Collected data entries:
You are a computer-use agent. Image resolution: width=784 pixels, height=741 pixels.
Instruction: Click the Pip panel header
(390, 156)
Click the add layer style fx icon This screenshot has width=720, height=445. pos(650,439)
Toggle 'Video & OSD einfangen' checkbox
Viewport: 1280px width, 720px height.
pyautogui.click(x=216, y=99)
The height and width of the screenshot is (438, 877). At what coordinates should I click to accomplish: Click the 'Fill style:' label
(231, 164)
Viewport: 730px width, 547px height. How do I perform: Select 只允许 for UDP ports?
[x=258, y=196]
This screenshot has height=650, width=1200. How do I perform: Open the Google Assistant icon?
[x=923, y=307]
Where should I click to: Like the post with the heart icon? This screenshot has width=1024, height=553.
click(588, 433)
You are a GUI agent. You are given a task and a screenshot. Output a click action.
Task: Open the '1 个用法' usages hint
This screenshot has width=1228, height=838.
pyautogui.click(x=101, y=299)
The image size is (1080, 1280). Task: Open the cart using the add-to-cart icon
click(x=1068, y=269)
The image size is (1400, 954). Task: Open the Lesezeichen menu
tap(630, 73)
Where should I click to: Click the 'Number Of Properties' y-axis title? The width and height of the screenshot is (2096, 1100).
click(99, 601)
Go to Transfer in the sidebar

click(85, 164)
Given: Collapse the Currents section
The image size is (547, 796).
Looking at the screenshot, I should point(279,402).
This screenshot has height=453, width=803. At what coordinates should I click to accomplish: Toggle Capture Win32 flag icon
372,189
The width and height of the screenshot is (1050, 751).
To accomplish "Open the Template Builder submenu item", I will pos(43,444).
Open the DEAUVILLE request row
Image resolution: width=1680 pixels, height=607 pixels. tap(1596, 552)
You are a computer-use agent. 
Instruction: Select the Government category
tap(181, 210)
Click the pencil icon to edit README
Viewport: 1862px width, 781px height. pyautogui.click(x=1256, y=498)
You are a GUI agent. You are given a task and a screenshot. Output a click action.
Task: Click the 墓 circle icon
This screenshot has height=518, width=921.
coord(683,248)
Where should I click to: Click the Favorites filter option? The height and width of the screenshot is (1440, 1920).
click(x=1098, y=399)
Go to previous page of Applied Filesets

▶ [Exercise details]:
Repeat only the stretch of lines starting at the one containing "This screenshot has height=518, width=921." and running to the final line of the entries above.

▶ [Result]:
This screenshot has height=518, width=921.
coord(683,248)
Where should I click to: Click the Favorites filter option? The height and width of the screenshot is (1440, 1920).
click(x=1098, y=399)
Go to previous page of Applied Filesets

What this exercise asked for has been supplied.